Tim Indonesia Raih Emas dalam Ajang Malaysia Conference of Young Scientists 2021

Foto Kemendikbudristek: TIM Indonesia Pemenang MYCYS) 2021


edukasinfo.com | Ajang kompetensi Malaysia Conference of Young Scientists (MYCYS) 2021 yang diselenggarakan oleh Faculty of Agriculture, University Putra Malaysia (UPM) bekerja sama dengan Alam Shar Science School, Kuala Lumpur resmi mengumumkan pemenang secara daring pada Rabu (14/7).


MYCYS 2021 merupakan kompetisi yang mengasah penguasaan ilmu sains dasar guna melahirkan inovasi sains dan ilmuwan muda di masa depan. Penyelenggaraan MYCYS tahun 2021 merupakan kompetisi sains yang keenam kalinya dan berlangsung secara daring sejak 15 Juni s.d. 5 Juli.

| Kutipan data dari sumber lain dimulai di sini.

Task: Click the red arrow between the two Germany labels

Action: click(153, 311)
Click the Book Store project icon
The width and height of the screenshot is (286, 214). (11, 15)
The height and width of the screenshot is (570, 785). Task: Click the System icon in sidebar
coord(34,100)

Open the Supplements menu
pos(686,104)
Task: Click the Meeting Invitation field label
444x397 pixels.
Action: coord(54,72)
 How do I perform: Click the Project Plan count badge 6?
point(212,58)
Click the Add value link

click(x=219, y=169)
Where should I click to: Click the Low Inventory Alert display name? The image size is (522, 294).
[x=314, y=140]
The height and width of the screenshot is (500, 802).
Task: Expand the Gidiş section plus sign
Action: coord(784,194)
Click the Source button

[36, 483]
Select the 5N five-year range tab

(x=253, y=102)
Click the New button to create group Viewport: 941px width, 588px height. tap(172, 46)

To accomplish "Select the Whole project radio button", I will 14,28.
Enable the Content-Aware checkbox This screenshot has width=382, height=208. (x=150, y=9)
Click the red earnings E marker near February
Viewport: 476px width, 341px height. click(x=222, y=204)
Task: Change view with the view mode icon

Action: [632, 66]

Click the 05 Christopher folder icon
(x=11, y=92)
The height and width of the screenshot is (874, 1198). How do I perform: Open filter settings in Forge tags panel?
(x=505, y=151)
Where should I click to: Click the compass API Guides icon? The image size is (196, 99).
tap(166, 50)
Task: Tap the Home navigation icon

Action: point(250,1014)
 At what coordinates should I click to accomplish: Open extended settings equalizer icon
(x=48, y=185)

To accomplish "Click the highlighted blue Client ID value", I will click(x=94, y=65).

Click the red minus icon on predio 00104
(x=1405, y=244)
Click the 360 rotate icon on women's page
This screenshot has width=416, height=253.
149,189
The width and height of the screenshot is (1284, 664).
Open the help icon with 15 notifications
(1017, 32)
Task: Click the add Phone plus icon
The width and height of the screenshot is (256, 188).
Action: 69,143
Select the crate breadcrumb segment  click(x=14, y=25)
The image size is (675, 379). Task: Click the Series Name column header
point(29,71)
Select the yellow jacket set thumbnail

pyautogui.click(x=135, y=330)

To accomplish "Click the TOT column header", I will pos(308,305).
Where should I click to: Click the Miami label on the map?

Dalam ajang tersebut, Tim Indonesia Kota Kinabalu (SIKK) di Malaysia berhasil mengukir sejarah dengan merebut medali emas. Tim matematika jenjang Sekolah Menengah Pertama yang dikirim SIKK beranggotakan Ahmad Ryzki Samsudin, Robert Ananias Ikeng, Giran Nabila Srikaton, serta Michellyta Andrianus sebagai anggota cadangan.


Jenis sains yang ditampilkan Tim SIKK yakni Math Magic Board. Math Magic Board merupakan deret angka yang disusun secara berlapis, serta penjumlahan arah mendatar dan vertikal masing-masing baris dan kolom adalah 18. Math and Magic sendiri adalah karya Arthur T. Benjamin.

Atas prestasi tersebut, Atase Pendidikan dan Kebudayaan Republik Indonesia (Atdikbud RI) Kedutaan Besar Republik Indonesia (KBRI) di Kuala Lumpur, Mokhammad Farid Maruf usai pengumuman pemenang menyampaikan apresiasi kepada para siswa SIKK yang telah mengharumkan nama Bangsa.


Menurutnya, siswa SIKK sudah terbiasa bekerja keras setiap hari dalam lingkungan yang sangat kondusif di sekolah. SIKK aktif mengikuti ajang-ajang nasional dan internasional baik di bidang akademik, seni dan budaya. Untuk itu, SIKK harus didukung dan didorong untuk terus berprestasi.

“Upaya ini telah menjadikan SIKK semakin dikenal di Malaysia, sekaligus membawa nama baik Indonesia di luar negeri,” ujar Farid.


Apresiasi lainnya datang dari Kepala SIKK, Dadang Hermawan. Ia mengungkapkan kebanggaannya atas prestasi ini. “Keberhasilan ini berkat kerja sama seluruh elemen SIKK” ucapnya.

Sementara itu, Guru Matematika yang membimbing tim, Nayudin Hanif mengatakan, para siswa berlatih secara bertahap guna menghadapi kompetisi sains. “Dimulai dari pemahaman konsep matematika, pengembangan alat, eksperimen, sampai dengan latihan presentasi dengan Bahasa Inggris,” ucapnya.


Selain guru pembimbing matematika, terdapat beberapa guru pembimbing lainnya yang turut serta membantu proses lomba seperti, Susmin Ito selaku guru pembimbing tim kreatif video, dan Arsyad selaku guru pembimbing presentasi dalam Bahasa Inggris.

Pada event selanjutnya tim Indonesia berencana menyiapkan tim yang lebih banyak baik lagi untuk berpartisipasi mulai dari jenjang SD, SMP, dan SMA.